I am really not a lot closer to my answer to the question What is Yoga, but I do know what it isn't, and I guess that is some sort of progress.  It is definitely not just cool poses, although it sure has those and some of my favorites include Tree Pose, Eagle Pose, Triangle Pose, Bound Side-Angle Pose, and of course, Downward Facing Dog--and I must apologize for not having the proper Sanskrit names learned as I think that is really important also, but languages are definitely not my forte.  Furthermore, yoga is not just poses with the correct breathing.  In fact, there are actually 8 limbs to Yoga, namely, yama, nyama, asana, pranayama, prathara, dharana, dhyana, and samadhi.  I'm just starting to explore some of these, and the metaphor of the eight limbs as part of a tree really does speak to me.
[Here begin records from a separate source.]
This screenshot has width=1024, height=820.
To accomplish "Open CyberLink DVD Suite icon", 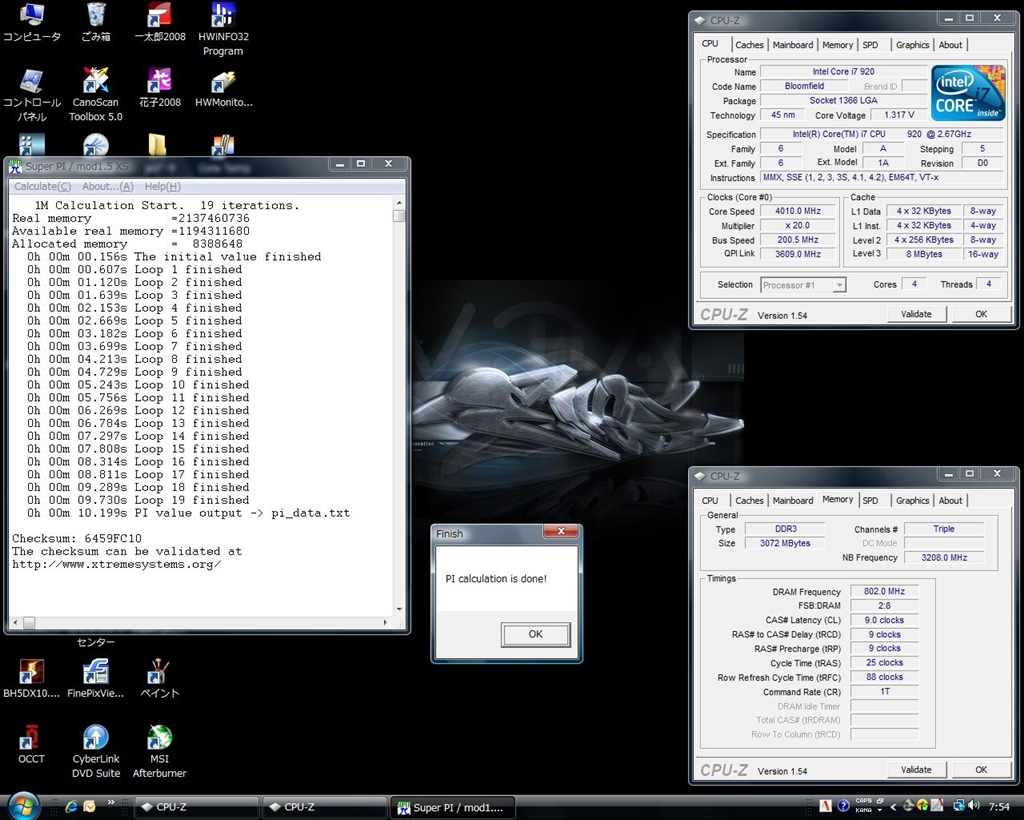I will click(95, 738).
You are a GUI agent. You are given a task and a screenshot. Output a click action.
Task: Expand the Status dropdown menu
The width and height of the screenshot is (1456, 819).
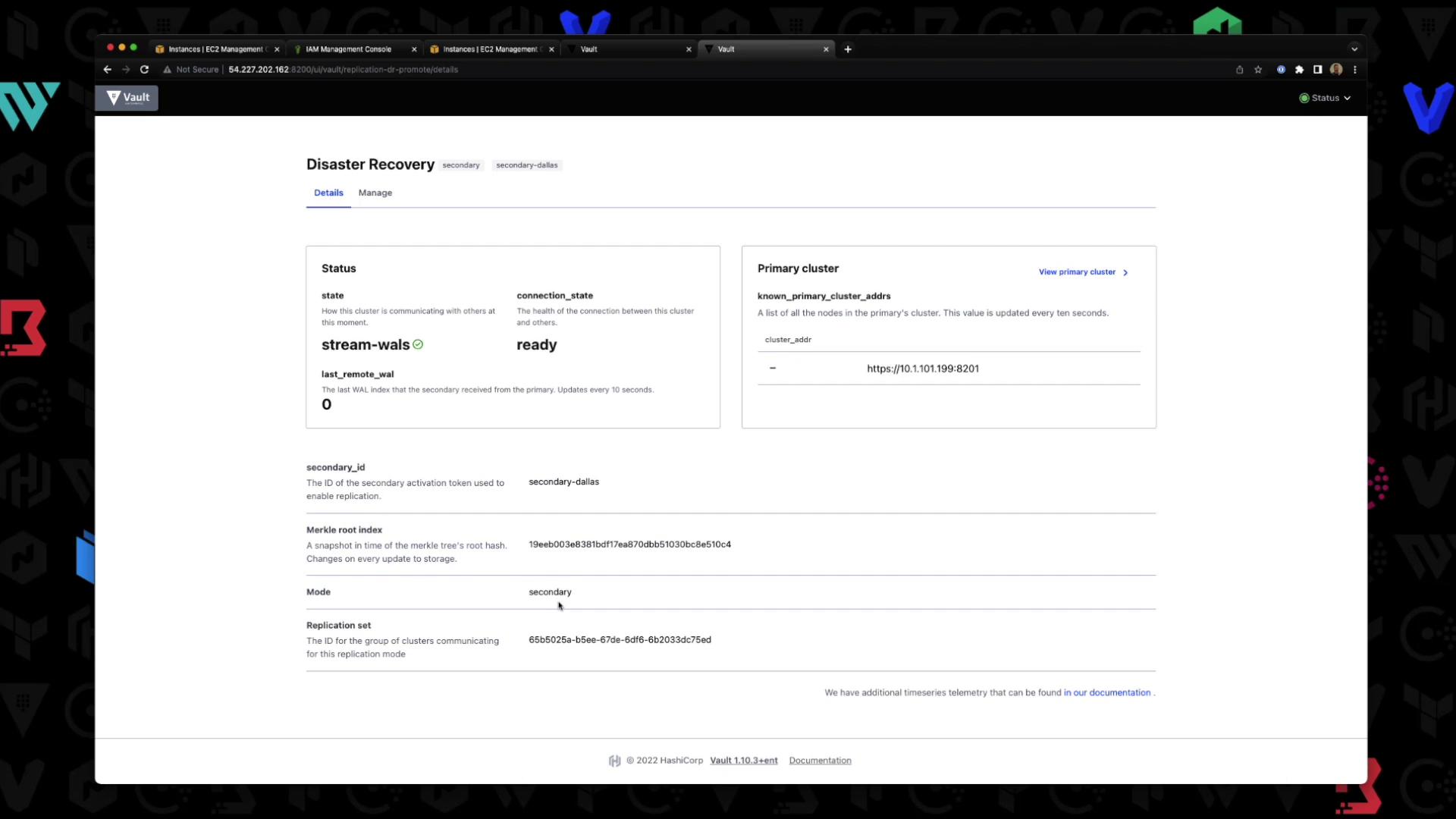click(1325, 98)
Yama represents the root of the tree, without which the tree will not stand.  Here on Vashon we live on glacial bedrock so that our trees have roots which can only go a few feet deep.  While the giant 50+' firs and others do spread their roots wider as a result, nonetheless, a good windstorm (of which we have had two so far this winter) will cause the trees to become unstable and fall, because the roots are shallow.  The same, I suspect, may be true with Yoga, where the root or yama is pretty fundamental.  This area of yoga deals with our relationship to the outside world and consists of five abstentions, namely Ahimsa (non-violence), Satya (truthfulness), Asteya (freedom from avarice), Brahmacharaya (control of sexual desire), and Aparigraha (freedom from greed).  It is vital to stay centered in our selves by adhering to these principles and I think that if that were all the yoga a person did, it would still be incredibly powerful.


Niyama is the trunk of the tree and deals with the self.  Again there are five practices, namely Saucha (cleanliness or purity), Santosa (contentment), Tapas (ardor or passion), Svadhyaha (self-study), and Isvara-pranidhana (awareness of the divine).  Again, a strong and well-nurtured trunk is vital to the life of the tree.  I actually had to have 5 trees removed from my property recently (thankfully before the storms hit) because they were dying and the only really visible outward sign was their trunks which had become blackened and damaged.


Asana is the part of yoga which is most familiar to Western students, and that is the postures or poses.  These are the limbs of the tree and by some estimations there are more than 800,000 unique yoga poses!  I guess I won't run out of new poses!  But the important thing for me to remember is that I have to be comfortable with my physical body and in harmony with it.  Over-stretching or over-doing only leads to injury, and I now have a hamstring pull in my right thigh and something else going on my left thigh, so I need to focus on taking care of myself more.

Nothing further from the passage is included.